[Aanwijsopdrachten bij documenten en schermafbeeldingen]
________

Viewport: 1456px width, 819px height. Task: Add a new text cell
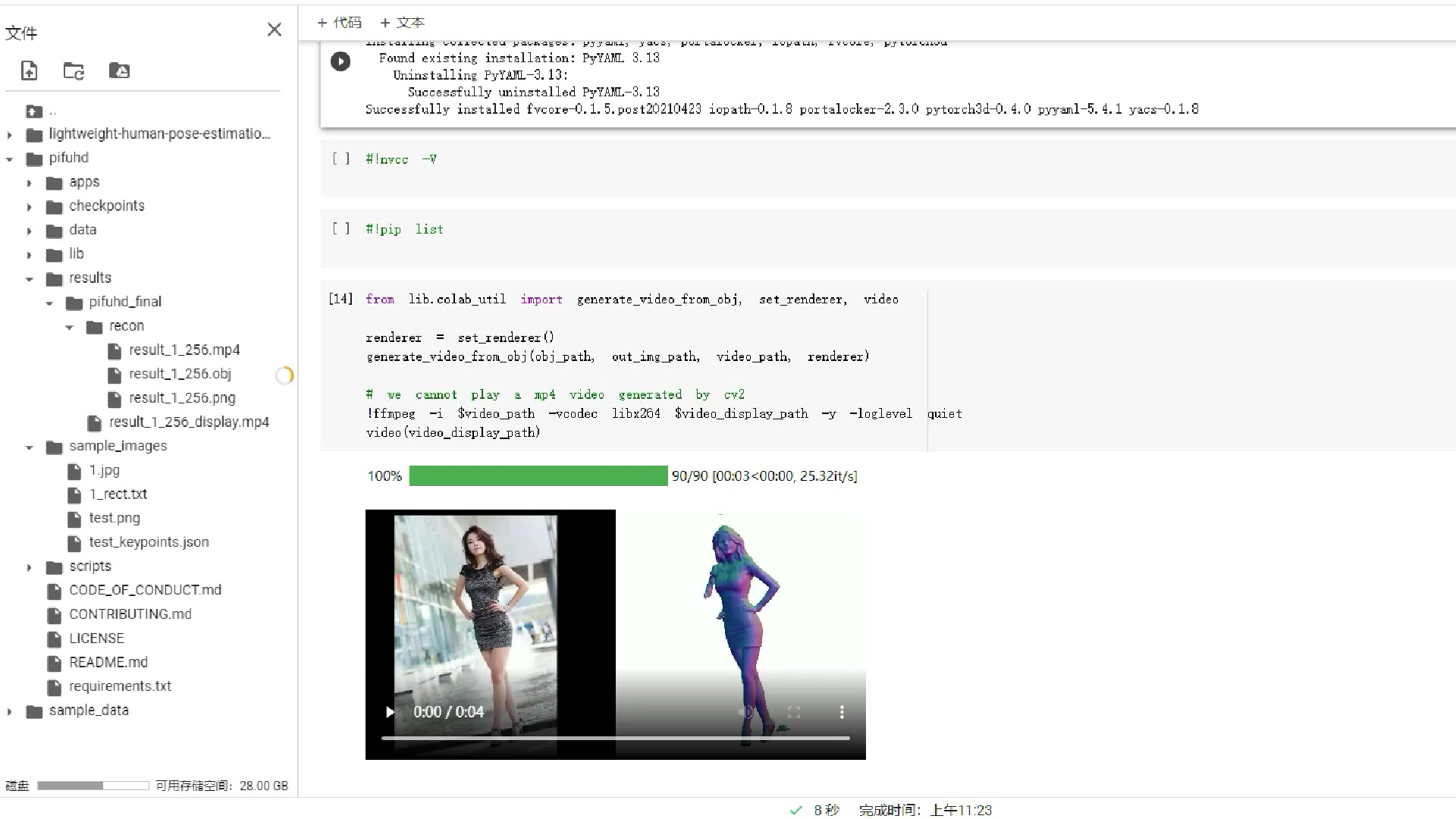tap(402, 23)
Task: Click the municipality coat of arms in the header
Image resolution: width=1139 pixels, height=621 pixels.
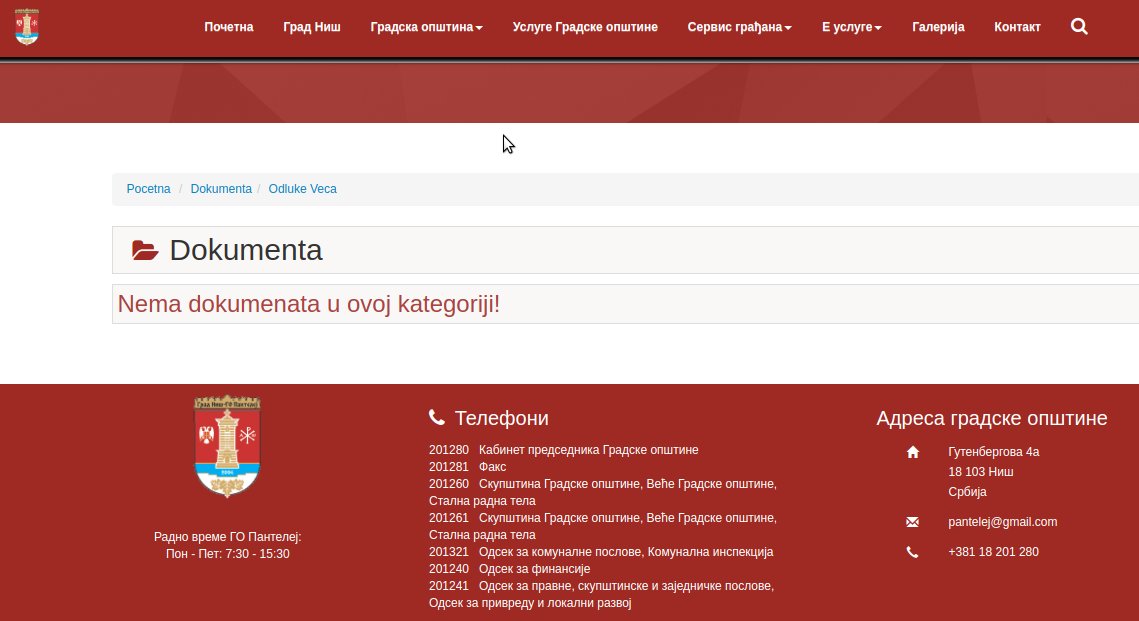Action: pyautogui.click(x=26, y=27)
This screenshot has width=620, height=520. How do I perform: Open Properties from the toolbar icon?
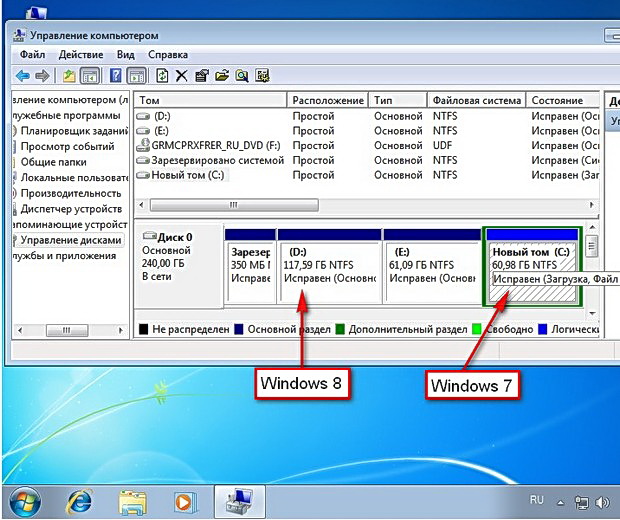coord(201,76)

________

=== GEGEVEN OPDRACHT ===
Vervang "header" door "banner" in het deel dat begint met de regel met "Task: Click the" en doorloopt tot het einde van de regels. Geef alleen die regels verder ongewijzigd terug, zonder de afbeeldingen.

=== ANTWOORD ===
Task: Click the municipality coat of arms in the banner
Image resolution: width=1139 pixels, height=621 pixels.
Action: pyautogui.click(x=26, y=27)
This screenshot has width=620, height=520. How do I perform: Open Properties from the toolbar icon?
coord(201,76)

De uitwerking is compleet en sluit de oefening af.